Plugins are automatically discovered if they’re located in the /plugins directory relative to the main AzuraCast installation. Plugins are ignored by the parent AzuraCast instance, so you can update your instance any time you like without worrying about your plugins being removed.

You can clone the plugin directory anywhere you want on the host machine, then create a docker-compose.override.yml in your /var/azuracast directory to mount the plugin as a volume in the correct location, like so:

      - ./path_to_plugin:/var/azuracast/www/plugins/example-plugin:ro

Make sure to update and restart the Docker containers afterwards (using ./ update).

Naming Convention

Autoloaded Files

The following files are automatically loaded along with the relevant section of code:

  • /services.php: Register or extend services with the application’s Dependency Injection (DI) container.
  • /events.php: Register listeners for the Event Dispatcher.


AzuraCast autoloads PHP files inside /plugins/(plugin_name)/src as long as they are in the appropriate namespace.

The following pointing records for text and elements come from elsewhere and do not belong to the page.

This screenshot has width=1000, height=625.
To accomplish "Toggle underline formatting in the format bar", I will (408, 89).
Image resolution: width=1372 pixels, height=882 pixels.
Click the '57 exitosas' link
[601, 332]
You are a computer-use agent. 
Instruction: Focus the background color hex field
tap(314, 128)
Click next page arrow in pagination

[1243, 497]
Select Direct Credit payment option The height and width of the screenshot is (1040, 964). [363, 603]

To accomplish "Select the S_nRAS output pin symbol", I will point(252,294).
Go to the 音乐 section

The function used to convert from the plugin folder name into the PHP class name is:

return str_replace([' ', '_', '-'], '', ucwords($word, ' _-'));

For example, /plugins/example-plugin/src will autoload classes in the \Plugin\ExamplePlugin namespace.

Event Dispatcher

Most of the extensibility of plugins comes from events that use the Event Dispatcher in AzuraCast. Both classes from inside AzuraCast and plugins are registered as “listeners” to common events that are dispatched by the system, so you can override or modify the core application’s responses simply by adding your own listeners in the right order.

Here is an example of a basic events.php file for handling an event:

return function (\Azura\SlimCallableEventDispatcher\SlimCallableEventDispatcher $dispatcher)
    $dispatcher->addListener(\App\Event\BuildRoutes::class, function(\App\Event\BuildRoutes $event) {
        $app = $event->getApp();

        // Modify the app's routes here
    }, -5);

As you can see, each event listener that you register has to provide the event that it listens to as a callable to the addListener method’s first parameter, and each event listener receives an instance of that event class complete with relevant metadata already attached. Listeners also have a priority (the last argument in the function call); this number can be positive or negative, with the default handler tending to be around zero. Higher numbers are dispatched before lower numbers.